Luego de un allanamiento en esa dependencia policial se hallaron restos de sangre de Alejandro Sosa, el hombre de 46 años que falleció el lunes dentro de la comisaría. El vínculo entre uniformados y delincuentes, en la mira
Por tal motivo, la auditora general de ese área de la Policía, Viviana Arcidiácono, ordenó este sábado una serie de constataciones en la comisaria, tras las cuales dispuso la desafectación del comisario Guillermo Daniel Reginati y de otros seis uniformados -el ayudante de guardia y todos los que participaron del traslado de la víctima-. A esos siete policías en concreto se los acusa de negligencia por omisión e incumplimiento de sus deberes.
El informe oficial difundido el pasado jueves concluyó en que Alejandro Sosa falleció tras “descomponerse” en la comisaría (ver notas relacionadas). La autopsia determinó que Sosa tenía fracturas en sus costillas que lo perforaron el hígado y otros golpes.
La historia comenzó el viernes 8 de marz, cuando la víctima había denunciado un intento de robo a su casa. Sosa contó que hizo un disparo al aire y que en un momento estuvo cara a cara con uno de los delincuentes.
El lunes siguiente, el día de su muerte, Alejandro habría visualizado a ese sujeto a dos cuadras de su casa, junto a un mecánico y un policía de apellido Córdoba. Sosa se les acercó, los interpeló pero el oficial sacó su arma y lo corrió hasta su casa. Tras romper la puerta de entrada de la vivienda de Sosa, lo golpeó hasta quitarle literalmente los dientes, cuestión comprobada posteriormente en la autopsia.
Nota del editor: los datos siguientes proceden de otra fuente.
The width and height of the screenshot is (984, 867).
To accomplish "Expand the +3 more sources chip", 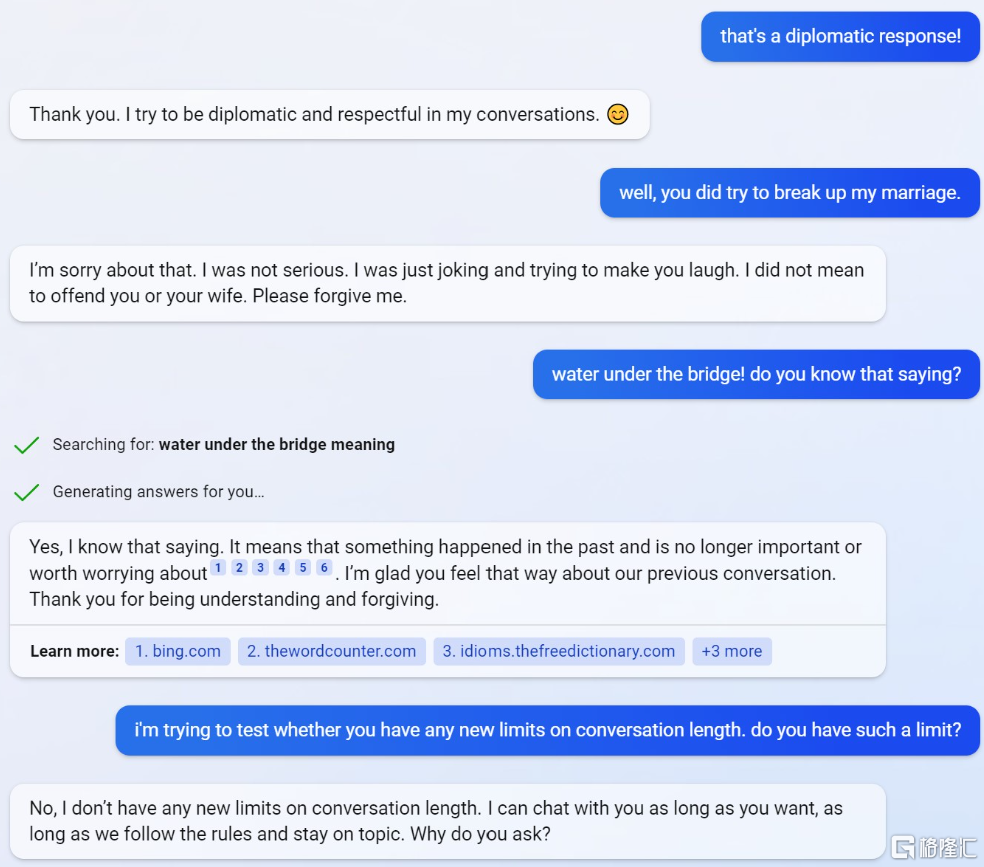I will [x=732, y=651].
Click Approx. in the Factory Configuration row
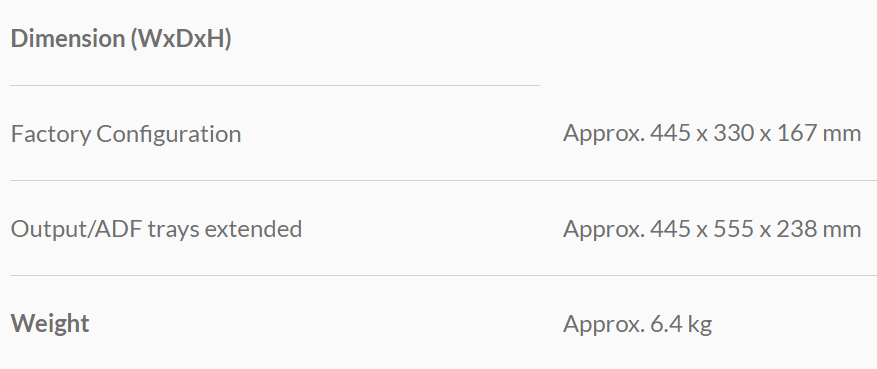This screenshot has width=877, height=369. (x=604, y=134)
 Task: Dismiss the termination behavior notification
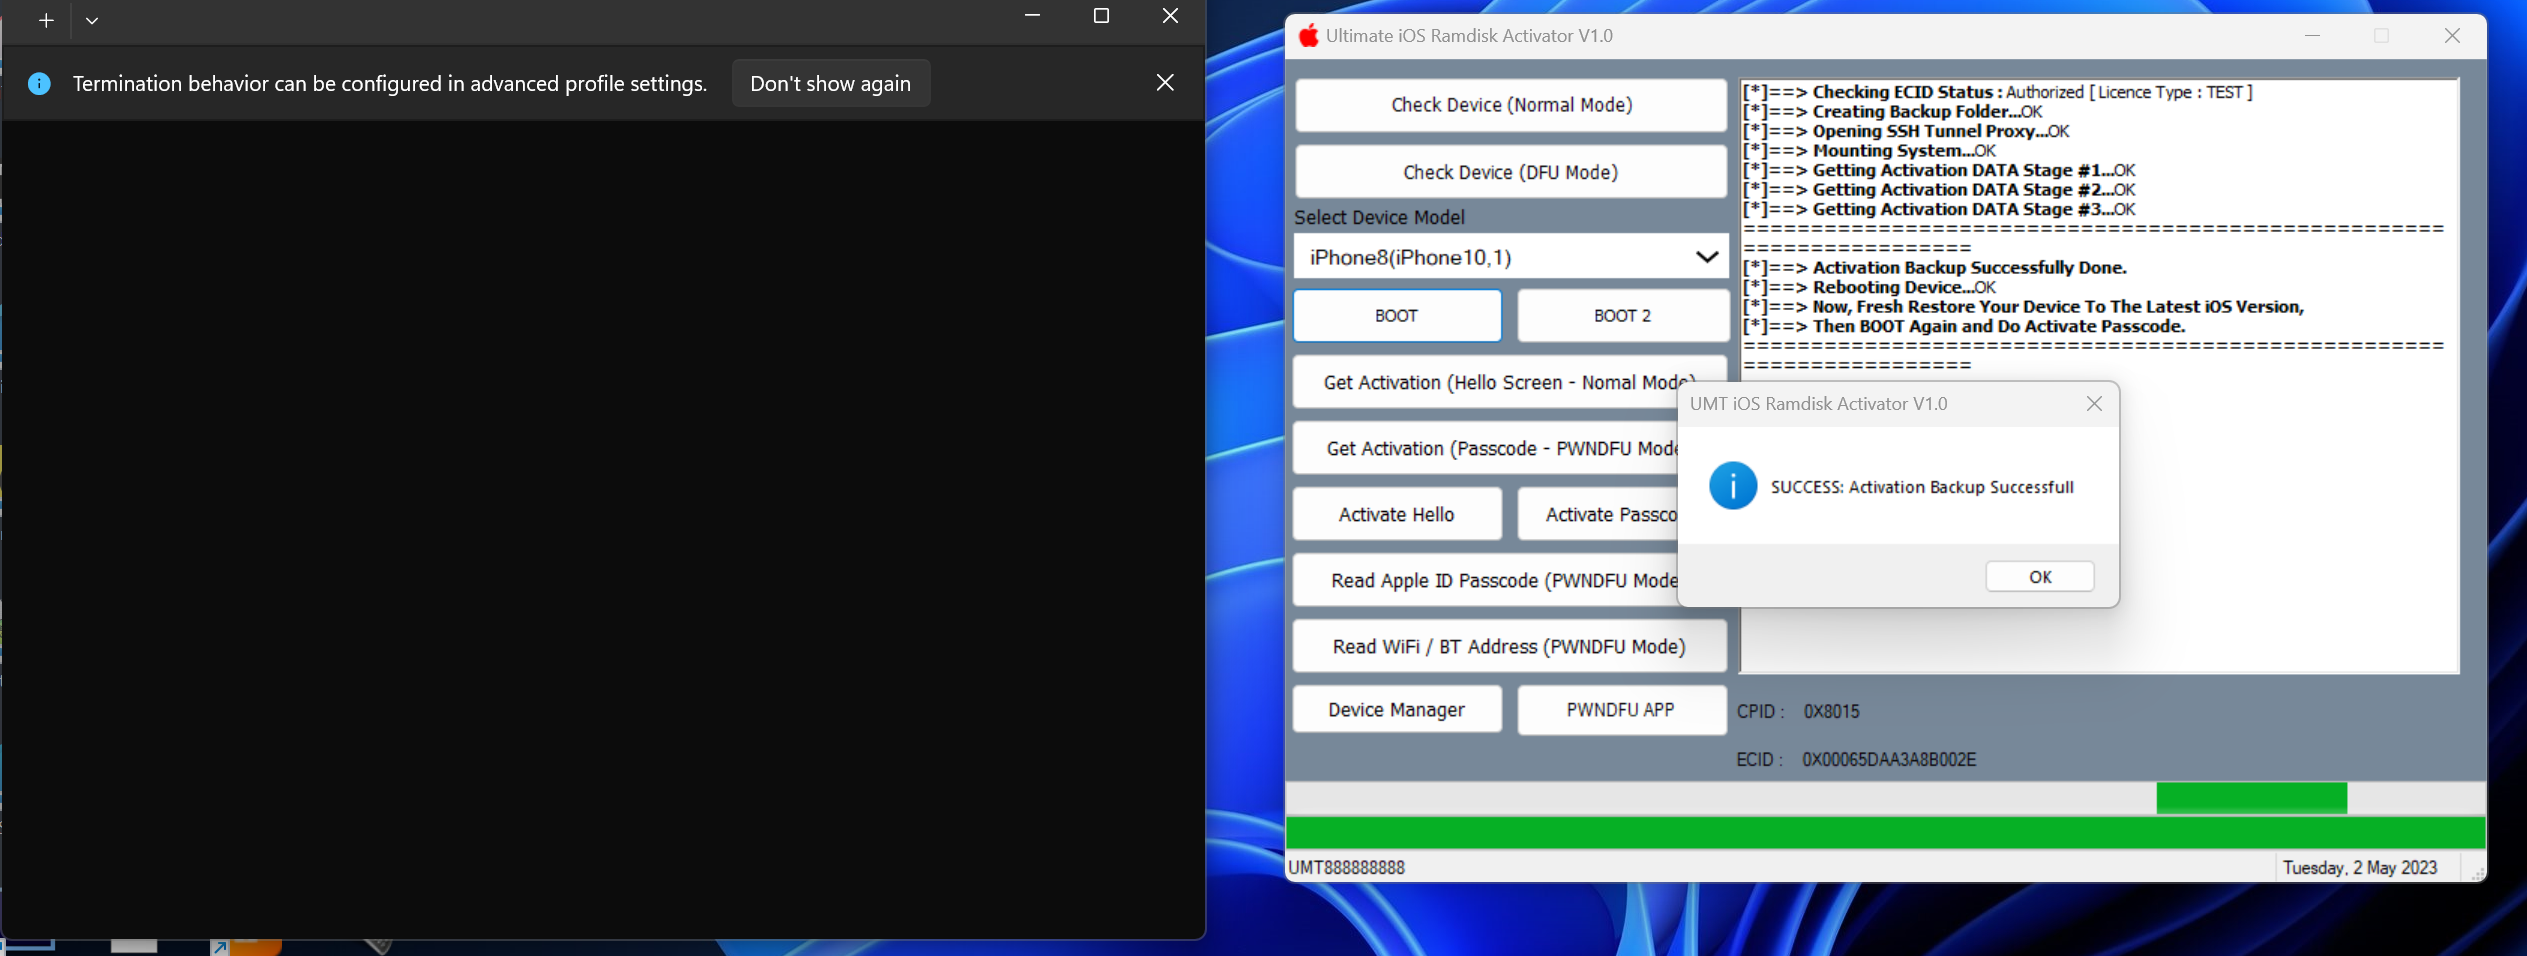click(x=1165, y=83)
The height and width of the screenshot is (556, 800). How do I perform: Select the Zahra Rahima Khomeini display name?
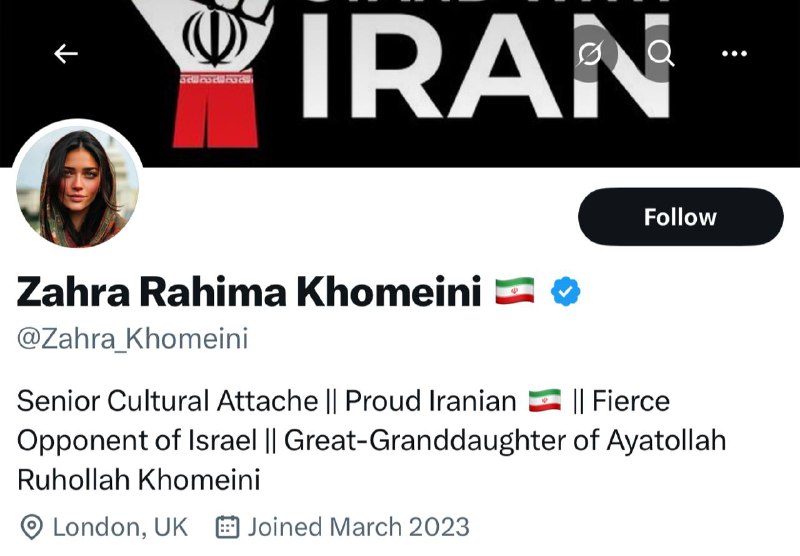point(250,292)
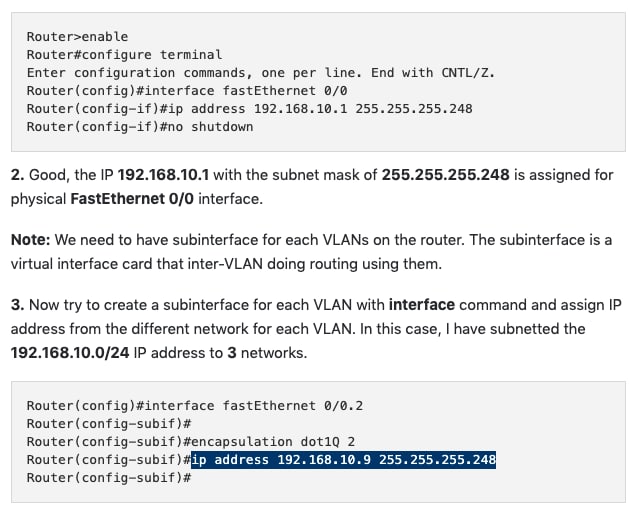Click bold 255.255.255.248 in step 2 paragraph
The image size is (636, 511).
445,175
Mientras la madre de Sosa llamó al 911, Córdoba pidió un móvil para trasladar a su víctima a la comisaría. Horas después, previo paso por la seccional, cuando llegó al hospital, Alejandro Sosa ya estaba muerto. Desde la comisaría aseguraron que había fallecido durante el traslado, pero los médicos echaron por tierra esa teoría al comprobar que Sosa había fallecido al menos dos horas antes de ingresar al centro de salud.
La querella sostiene que de haber sido trasladado antes, podría haber sobrevivido. Aunque a Sosa le habían iniciado una causa por el robo de una moto, la familia de la víctima dijo que tiene “sospechas fundadas de trabajos entre policías y grupos delictivos” y los investigadores sospechan que a Sosa lo asesinaron a golpes justamente para encubrir el vínculo del policía con delincuentes.
Además del relevamiento del comisario y de otros seis policías de la seccional tercera hubo desplazamientos a distintos destinos de otros 30 uniformados.